§ **Description of the task**: Among the entries that follow, find the lines containing the string "agent" and copy them.

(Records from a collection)
····················

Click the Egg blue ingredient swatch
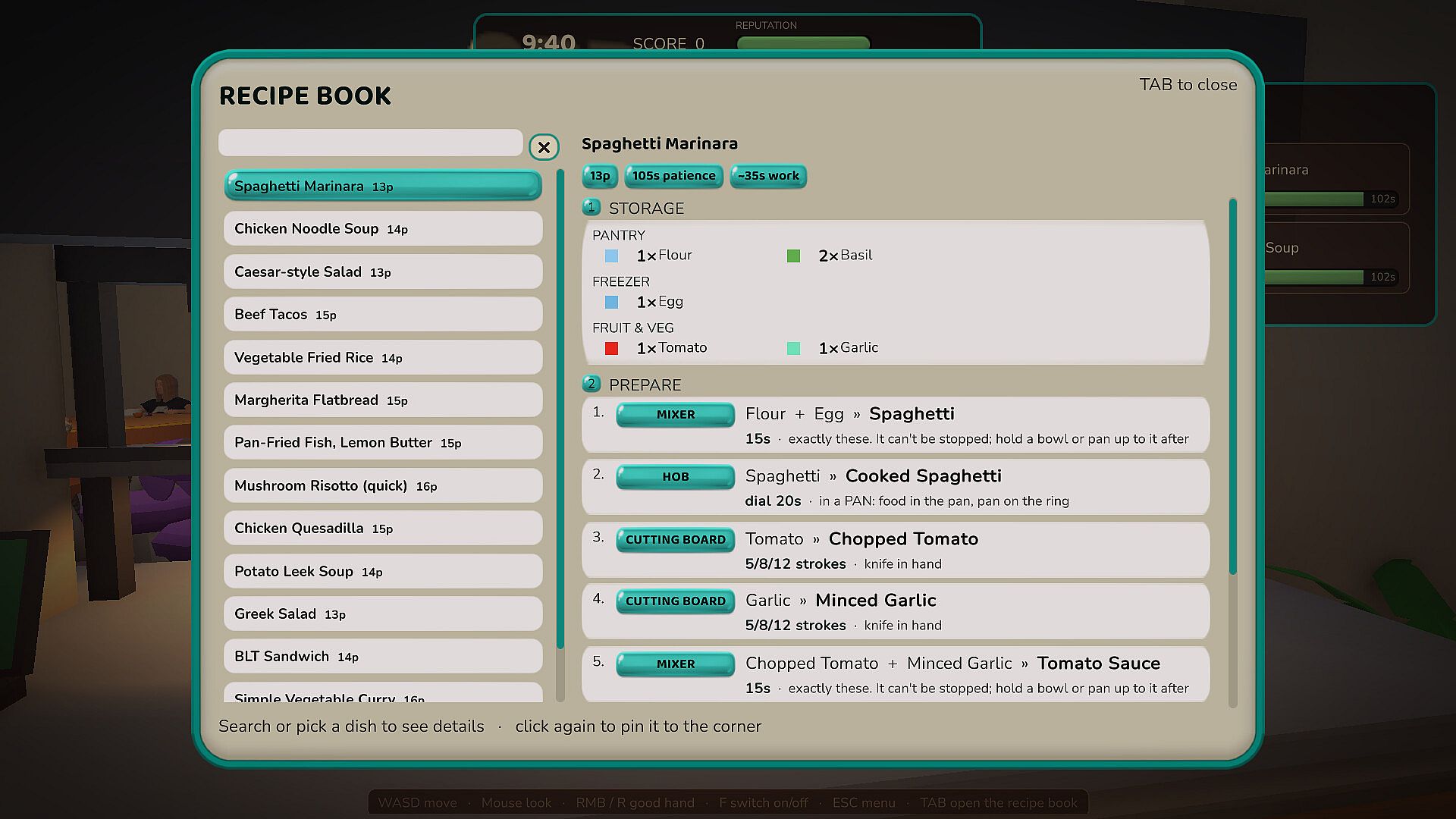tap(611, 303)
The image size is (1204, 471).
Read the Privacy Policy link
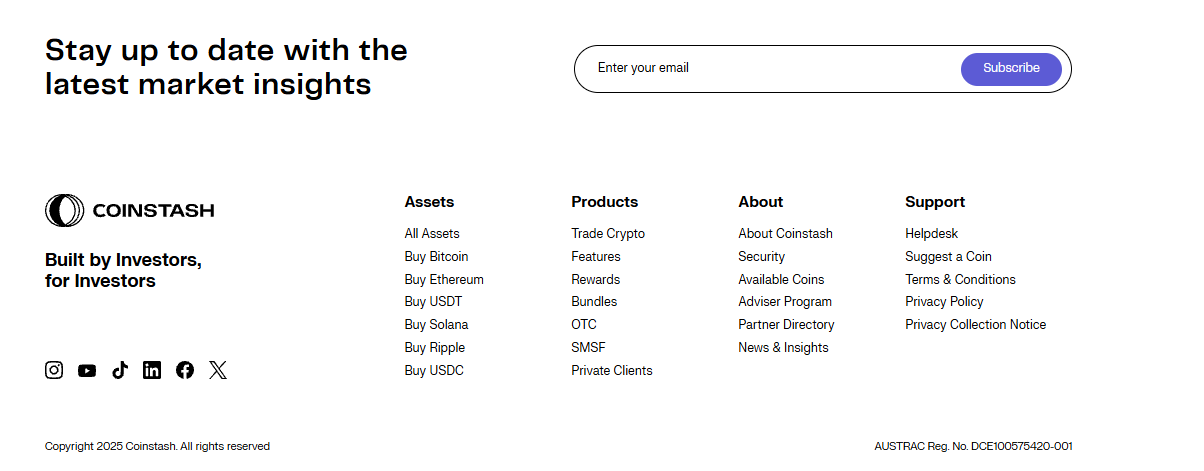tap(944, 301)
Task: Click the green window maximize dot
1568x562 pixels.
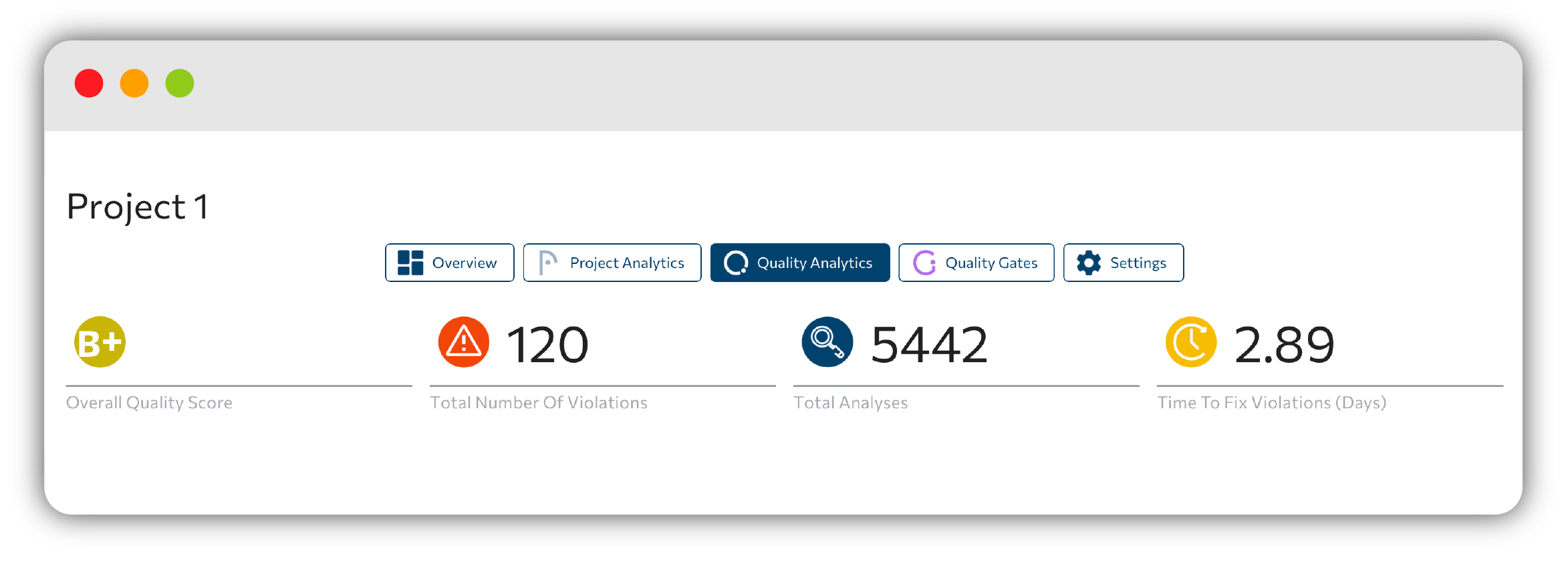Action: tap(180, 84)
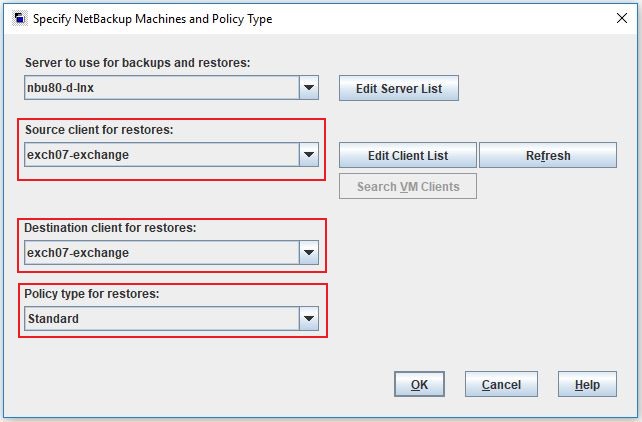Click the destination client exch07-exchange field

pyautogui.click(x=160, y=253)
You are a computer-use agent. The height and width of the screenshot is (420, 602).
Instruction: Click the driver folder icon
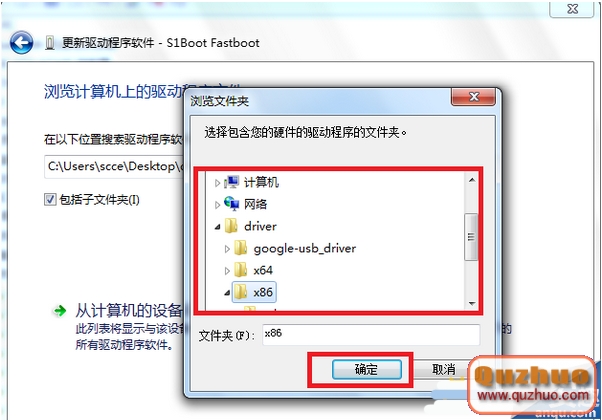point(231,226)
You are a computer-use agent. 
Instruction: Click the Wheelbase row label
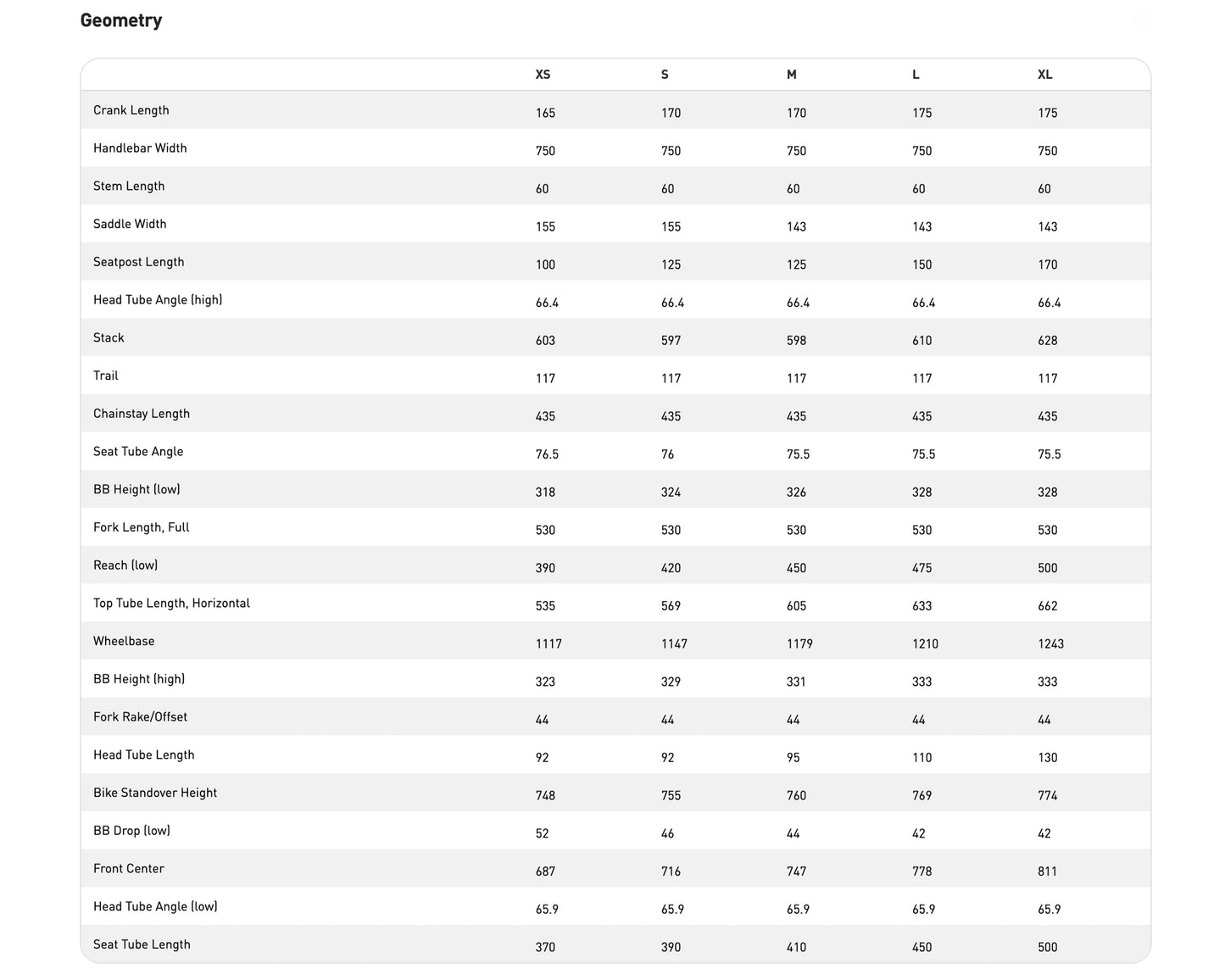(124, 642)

····················

§ **Final answer**:
You are a computer-use agent. The height and width of the screenshot is (420, 602).
You are a computer-use agent. 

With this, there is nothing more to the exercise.